Sunday, August 22, 2010

We will take option 'No'

What I despise the most in the summer is going for all Elizabeth's medical appointments. I absolutely hate spending a summer day sitting in dirty hospital waiting rooms trying to keep her occupied (as above we were playing playdough that I had stashed in my purse) and fighting hours of traffic to get in and out of Toronto. Elizabeth continues to puzzle and baffle every Doctor we meet with her varying symptoms. This summer we have seen some of her regular Doctors and also some new ones each one mystified by this 'very interesting and bright child'. As her Movement Disorder Specialist is away we met with the Doctor who trained her. I thought Dr. L in in his endless years of working may give us a glimpse as to what her diagnosis is. Dr. L. was interested in how she moves and specifically how she gets up to standing (think beginning walker on both feet and then pushing up with her hands). He feels she has both Dystonia and Ataxia but is not sure why, he does not feel this is related to prematurity. He was honest in stating that there was nothing than can be done for Ataxia presently and at least he was not too favorable of deep brain stimulation. The only options left for diagnosing were muscle biopsy and cerebral spinal fluid testing, we opted 'no thanks'. We also have seen the Geneticist who once again found Elizabeth's symptoms puzzling and does not feel her balance issues relate to prematurity. Her options; more blood for DNA testing and repeat Friedrich's Ataxia testing (this will be her 3rd time being tested) to rule out a rarer form. She also questioned whether Elizabeth has Perrault syndrome but this cannot be tested presently so we would need to wait until she hits (or doesn't due to the syndrome) puberty. We once again opted for 'no thanks'. Both Dr's think that her hearing impairment (Auditory Neuropathy) may be a key to her diagnosis as it is recently being linked with many disorders.
We feel all this invasive testing at the present is not fair to Elizabeth. A diagnosis of a rare syndrome will not change who she is or what we are doing for her and the search to find out why she is the way she is would just add extra stress on her and us. Her Neurologist was not too happy with our decision and said it could impact her children but Elizabeth has lots of time to decide what she wants done with her body until then we will stick up for her.
We of course tomorrow need to get up at the crack of dawn to see her Audiologist and the ENT, I hope it is rainy so we won't be cooped up on one our few summer days we have left.


Anonymous said...

I am feeling bad with you for all the time wasted waiting for physicians with no answers. Perhaps the next visit tomorrow will be more useful to you both.

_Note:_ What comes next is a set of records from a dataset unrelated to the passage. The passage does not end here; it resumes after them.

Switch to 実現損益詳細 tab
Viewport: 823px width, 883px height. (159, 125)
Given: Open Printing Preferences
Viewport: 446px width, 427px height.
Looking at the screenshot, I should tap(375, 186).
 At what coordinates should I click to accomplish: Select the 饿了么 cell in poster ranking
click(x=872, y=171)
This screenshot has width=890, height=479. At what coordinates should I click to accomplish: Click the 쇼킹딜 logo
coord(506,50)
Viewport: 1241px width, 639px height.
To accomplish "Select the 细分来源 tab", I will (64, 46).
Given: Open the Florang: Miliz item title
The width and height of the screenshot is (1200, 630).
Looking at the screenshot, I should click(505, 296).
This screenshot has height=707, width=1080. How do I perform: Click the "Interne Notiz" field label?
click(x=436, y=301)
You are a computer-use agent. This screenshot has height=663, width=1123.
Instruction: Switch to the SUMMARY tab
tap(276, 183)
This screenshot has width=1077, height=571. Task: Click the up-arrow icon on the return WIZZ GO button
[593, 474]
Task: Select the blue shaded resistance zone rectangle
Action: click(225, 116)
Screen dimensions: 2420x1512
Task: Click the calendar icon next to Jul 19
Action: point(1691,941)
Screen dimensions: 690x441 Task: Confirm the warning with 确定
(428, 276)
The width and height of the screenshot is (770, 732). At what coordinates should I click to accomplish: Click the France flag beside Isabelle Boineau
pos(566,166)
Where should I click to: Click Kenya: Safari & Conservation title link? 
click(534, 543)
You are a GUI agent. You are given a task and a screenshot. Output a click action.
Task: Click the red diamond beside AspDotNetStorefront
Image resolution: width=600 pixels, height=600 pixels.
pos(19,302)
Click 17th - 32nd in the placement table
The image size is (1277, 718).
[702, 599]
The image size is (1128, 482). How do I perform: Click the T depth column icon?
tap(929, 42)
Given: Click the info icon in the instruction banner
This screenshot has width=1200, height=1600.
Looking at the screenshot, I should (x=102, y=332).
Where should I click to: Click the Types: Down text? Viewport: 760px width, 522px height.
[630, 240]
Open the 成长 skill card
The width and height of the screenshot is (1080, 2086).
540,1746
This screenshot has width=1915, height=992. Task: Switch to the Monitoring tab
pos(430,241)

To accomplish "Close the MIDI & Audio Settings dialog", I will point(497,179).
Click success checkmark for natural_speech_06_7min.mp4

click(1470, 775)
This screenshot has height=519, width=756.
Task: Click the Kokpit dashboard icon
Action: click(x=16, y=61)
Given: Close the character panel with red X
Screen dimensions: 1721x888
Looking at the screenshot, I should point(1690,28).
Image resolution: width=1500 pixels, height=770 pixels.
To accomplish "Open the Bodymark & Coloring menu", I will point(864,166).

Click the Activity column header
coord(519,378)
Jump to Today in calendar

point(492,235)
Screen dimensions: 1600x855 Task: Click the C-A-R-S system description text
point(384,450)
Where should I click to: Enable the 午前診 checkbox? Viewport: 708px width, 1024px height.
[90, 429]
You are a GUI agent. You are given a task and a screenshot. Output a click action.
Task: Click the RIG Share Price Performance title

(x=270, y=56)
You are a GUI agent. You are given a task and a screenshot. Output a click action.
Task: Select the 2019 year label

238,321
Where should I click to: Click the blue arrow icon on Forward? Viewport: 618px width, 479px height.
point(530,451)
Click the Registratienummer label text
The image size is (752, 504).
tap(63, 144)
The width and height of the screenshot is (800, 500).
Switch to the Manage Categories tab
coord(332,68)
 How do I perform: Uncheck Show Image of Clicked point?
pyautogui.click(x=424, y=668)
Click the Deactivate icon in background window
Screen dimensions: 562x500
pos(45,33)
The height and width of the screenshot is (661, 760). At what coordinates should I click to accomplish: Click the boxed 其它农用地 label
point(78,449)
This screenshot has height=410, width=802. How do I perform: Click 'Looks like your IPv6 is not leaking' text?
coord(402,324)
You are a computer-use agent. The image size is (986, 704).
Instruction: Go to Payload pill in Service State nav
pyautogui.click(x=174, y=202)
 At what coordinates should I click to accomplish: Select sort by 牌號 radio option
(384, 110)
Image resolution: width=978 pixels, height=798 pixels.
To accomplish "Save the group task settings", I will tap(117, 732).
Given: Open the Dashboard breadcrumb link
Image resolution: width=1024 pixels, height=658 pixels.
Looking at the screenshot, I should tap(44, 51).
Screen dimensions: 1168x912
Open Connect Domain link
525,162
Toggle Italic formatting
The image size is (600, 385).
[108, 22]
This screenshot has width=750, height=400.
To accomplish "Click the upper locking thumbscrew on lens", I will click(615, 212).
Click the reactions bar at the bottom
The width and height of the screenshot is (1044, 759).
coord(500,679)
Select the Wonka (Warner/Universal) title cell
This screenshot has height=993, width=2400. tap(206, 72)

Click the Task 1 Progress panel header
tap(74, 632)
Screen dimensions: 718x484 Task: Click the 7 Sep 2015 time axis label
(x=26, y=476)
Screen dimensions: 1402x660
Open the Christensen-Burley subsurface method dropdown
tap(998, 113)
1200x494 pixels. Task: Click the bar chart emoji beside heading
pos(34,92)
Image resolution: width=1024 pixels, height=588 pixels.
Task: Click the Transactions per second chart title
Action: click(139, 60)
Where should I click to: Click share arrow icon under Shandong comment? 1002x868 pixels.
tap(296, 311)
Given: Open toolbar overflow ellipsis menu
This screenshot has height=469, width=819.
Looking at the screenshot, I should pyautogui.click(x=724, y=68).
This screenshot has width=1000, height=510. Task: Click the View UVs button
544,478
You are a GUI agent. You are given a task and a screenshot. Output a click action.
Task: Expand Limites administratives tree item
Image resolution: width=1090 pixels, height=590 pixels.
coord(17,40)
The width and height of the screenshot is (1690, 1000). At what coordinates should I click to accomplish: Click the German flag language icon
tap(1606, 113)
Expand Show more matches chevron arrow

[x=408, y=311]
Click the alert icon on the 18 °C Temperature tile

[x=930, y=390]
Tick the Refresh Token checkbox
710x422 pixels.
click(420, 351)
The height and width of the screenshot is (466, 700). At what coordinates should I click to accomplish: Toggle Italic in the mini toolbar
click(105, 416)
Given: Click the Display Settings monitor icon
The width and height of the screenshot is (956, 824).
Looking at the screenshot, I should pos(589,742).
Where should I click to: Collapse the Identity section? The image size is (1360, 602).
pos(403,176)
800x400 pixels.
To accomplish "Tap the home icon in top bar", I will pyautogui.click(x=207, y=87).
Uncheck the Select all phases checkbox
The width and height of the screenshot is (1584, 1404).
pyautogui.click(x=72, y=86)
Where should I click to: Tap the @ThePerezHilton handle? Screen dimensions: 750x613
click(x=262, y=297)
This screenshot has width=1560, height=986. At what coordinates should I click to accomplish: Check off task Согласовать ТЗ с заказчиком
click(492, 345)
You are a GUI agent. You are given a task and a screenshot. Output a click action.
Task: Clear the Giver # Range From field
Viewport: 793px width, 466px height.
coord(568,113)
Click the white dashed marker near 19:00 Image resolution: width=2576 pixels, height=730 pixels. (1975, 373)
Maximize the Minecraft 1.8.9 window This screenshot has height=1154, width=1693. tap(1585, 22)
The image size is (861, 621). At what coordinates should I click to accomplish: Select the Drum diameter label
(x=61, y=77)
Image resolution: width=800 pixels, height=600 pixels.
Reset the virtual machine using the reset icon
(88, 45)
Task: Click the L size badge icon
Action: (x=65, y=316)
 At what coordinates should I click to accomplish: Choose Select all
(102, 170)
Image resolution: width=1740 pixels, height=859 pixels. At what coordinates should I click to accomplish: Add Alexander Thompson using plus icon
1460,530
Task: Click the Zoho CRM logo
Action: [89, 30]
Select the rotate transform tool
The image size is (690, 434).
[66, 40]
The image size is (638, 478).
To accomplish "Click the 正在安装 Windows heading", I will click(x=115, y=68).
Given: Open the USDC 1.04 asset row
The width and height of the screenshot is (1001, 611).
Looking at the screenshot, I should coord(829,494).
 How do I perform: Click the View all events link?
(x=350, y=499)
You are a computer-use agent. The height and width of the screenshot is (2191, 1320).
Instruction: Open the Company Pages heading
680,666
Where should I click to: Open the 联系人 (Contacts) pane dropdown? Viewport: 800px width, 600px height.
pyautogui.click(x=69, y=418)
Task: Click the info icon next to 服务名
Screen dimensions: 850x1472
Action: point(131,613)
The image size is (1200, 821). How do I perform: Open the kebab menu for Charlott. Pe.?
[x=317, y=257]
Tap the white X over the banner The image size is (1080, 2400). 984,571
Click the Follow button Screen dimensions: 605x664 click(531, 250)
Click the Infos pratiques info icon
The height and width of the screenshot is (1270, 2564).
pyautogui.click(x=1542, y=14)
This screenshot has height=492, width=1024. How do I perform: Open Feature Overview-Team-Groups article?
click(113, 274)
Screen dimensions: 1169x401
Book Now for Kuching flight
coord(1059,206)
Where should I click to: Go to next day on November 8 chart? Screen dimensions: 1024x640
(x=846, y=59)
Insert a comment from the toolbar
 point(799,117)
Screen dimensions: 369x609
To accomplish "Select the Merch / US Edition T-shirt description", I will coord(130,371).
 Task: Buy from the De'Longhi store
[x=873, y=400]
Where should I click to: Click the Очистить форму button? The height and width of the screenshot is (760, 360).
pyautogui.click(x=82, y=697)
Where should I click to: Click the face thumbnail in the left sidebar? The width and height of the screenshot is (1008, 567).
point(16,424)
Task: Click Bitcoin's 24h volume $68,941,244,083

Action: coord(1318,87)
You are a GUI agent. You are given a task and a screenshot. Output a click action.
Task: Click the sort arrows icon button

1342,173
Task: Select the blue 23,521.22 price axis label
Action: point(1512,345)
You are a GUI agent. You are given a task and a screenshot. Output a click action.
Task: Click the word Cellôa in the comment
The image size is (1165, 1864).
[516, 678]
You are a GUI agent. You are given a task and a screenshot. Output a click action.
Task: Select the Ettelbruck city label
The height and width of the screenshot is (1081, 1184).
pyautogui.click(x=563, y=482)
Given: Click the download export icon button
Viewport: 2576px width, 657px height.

I wholly support your decisions to refuse more invasive testing.

I realize that when I compliment how Lizzy moves in my comments - well, you might not appreciate them or agree with me - ? You and Lizzy have worked so hard and the way I see it your work has been validated. Honestly, few children do as well as she.

I jokingly tweeted today asking if there was snow up north yet. 98F here today.

Looking forward to reading how the new school year starts for your family. Barbara

Anonymous said...

Wow. That is tough. I hear you on all the appointments, we are just getting into things here in Toronto with initial assessments and getting referrals and on waiting lists for doctors/specialists. I've been meaning to email you but it's been busy getting settled. I agree with no more tests! I'm tired of assessments for Sebastian, since we have moved a couple of times and gotten therapy in different places there have been many! Am looking forward to some stability here. We started CME at Blue Balloon. Will write you this week. Oh and a family I met at HBOT did deep brain for their daughter with dystonia/cp and it didn't change anything. It sounds very far out to me.